Outro ponto que parece incompreensível para alguns RH de empresas é a dupla jornada. Algo muito comum na vida de artistas, empreendedores e profissionais liberais que ainda não conseguem se manter apenas da prática autônoma de seu ofício. Este perfil é muito comum entre profissionais pretos e afroempreendedores que ainda não possuem uma rede social e econômica de apoio para o desenvolvimento de seus negócios e que se dispõem de realizar uma dupla jornada para realizar seus sonhos.

A distinção e a discriminação


A distinção é um termo cunhado pelo filósofo Pierre Bourdieu para descrever as marcas e valores sociais que fazer com que as desigualdades materiais se efetivem na sociedade. O habitus (modo de ser de um indivíduo ligado a um grupo social, que se relaciona especialmente com a aparência física), as diferenças de capital cultural (legado familiar) e patrimônio social (condição econômica) são usados de forma discriminatórias por muitas empresas ao contratarem seus funcionários.

As formas de classificação e desclassificação das pessoas e de valores culturais são aplicadas em todo e qualquer ponto da distribuição da manutenção das desigualdades. As experiências incorporadas do mundo profissional e a adesão às relações de ordem aceitas como evidentes pelo senso comum, definem os limites, as posições e as pessoas que objetivamente podem ou não fazer parte de determinados locais. É através da distinção que se decide quem vai dar conta ou não.

Quem não dá conta?


Periféricos porque moram longe, mães porque têm filhos, pretos porque não compartilham dos mesmos códigos culturais, portadores de capacidades especiais, imigrantes, transsexuais, pobres, gordos... São quesitos de distinção que sobrepõe critérios técnicos e profissionais na hora da contratação e que mantém a exclusão de determinados grupos sociais das empresas, pois quem decide quem dá conta já na entrevista de emprego, são os que “dão conta”, o que não precisam pegar duas conduções para chegar ao trabalho, os que não tem ou não se ocupam do cuidado dos filhos, os que não precisam sequer lavar suas roupas ou cozinhar sua comida são os escolhidos e determinados como os que dão conta.

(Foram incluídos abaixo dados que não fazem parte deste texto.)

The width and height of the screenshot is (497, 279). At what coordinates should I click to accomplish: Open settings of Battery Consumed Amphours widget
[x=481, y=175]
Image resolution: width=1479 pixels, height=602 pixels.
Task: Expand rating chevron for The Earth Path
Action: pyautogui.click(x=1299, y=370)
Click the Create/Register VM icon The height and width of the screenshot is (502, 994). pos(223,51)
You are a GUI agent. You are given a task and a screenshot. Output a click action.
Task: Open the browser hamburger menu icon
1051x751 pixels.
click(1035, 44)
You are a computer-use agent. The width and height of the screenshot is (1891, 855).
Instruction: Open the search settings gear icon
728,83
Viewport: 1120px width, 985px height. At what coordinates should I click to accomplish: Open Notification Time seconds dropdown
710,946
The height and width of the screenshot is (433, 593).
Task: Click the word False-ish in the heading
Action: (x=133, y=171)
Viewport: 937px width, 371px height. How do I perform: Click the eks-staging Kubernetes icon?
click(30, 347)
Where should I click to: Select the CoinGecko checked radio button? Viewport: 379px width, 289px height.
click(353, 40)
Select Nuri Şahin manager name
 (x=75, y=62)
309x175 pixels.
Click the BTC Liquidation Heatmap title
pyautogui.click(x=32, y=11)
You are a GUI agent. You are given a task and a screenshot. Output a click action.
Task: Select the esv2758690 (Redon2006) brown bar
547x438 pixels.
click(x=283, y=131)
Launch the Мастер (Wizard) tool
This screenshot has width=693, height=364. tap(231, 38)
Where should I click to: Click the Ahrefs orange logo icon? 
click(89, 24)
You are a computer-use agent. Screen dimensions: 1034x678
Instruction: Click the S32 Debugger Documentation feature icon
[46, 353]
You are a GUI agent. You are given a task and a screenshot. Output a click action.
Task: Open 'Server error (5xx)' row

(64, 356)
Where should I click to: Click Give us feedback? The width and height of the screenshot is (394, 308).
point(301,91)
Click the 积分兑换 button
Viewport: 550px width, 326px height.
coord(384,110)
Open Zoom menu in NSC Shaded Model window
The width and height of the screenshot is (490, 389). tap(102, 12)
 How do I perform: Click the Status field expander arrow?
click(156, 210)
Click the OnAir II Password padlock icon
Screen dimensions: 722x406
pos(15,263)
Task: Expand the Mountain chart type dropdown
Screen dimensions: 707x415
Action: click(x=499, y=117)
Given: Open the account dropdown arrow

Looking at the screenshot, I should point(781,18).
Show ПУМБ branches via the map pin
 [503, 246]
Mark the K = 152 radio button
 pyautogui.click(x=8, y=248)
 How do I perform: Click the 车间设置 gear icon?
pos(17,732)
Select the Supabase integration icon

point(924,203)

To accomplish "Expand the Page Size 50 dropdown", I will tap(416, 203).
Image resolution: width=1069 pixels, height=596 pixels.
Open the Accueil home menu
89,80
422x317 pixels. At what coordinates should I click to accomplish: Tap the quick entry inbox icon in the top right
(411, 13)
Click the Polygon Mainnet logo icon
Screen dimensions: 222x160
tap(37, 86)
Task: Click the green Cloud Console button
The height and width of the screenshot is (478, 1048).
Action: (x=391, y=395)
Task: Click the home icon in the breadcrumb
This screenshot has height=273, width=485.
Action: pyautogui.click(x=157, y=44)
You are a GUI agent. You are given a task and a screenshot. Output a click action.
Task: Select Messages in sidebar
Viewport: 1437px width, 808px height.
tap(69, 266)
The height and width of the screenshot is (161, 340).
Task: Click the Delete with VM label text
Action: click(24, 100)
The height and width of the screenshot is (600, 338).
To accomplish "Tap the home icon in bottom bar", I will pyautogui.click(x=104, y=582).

Enquanto os privilegiados acham que não daremos conta de realizar um bom trabalho, que não temos a capacidade de aprender e nos adaptar, muitos tantos esperam por oportunidades que não vão chegar se as empresas continuarem a falar de diversidade, mas sem nunca ser enfrentar a realidade de ser diversa de fato. A distinção é uma denúncia contundente e um chamado à reflexão do modelo de compreensão dos mecanismos sociais e culturais e a repetição que faz as empresa chegarem sempre aos mesmos resultados: ambientes profissionais homogêneos e com pouca variedade de grupos humanos.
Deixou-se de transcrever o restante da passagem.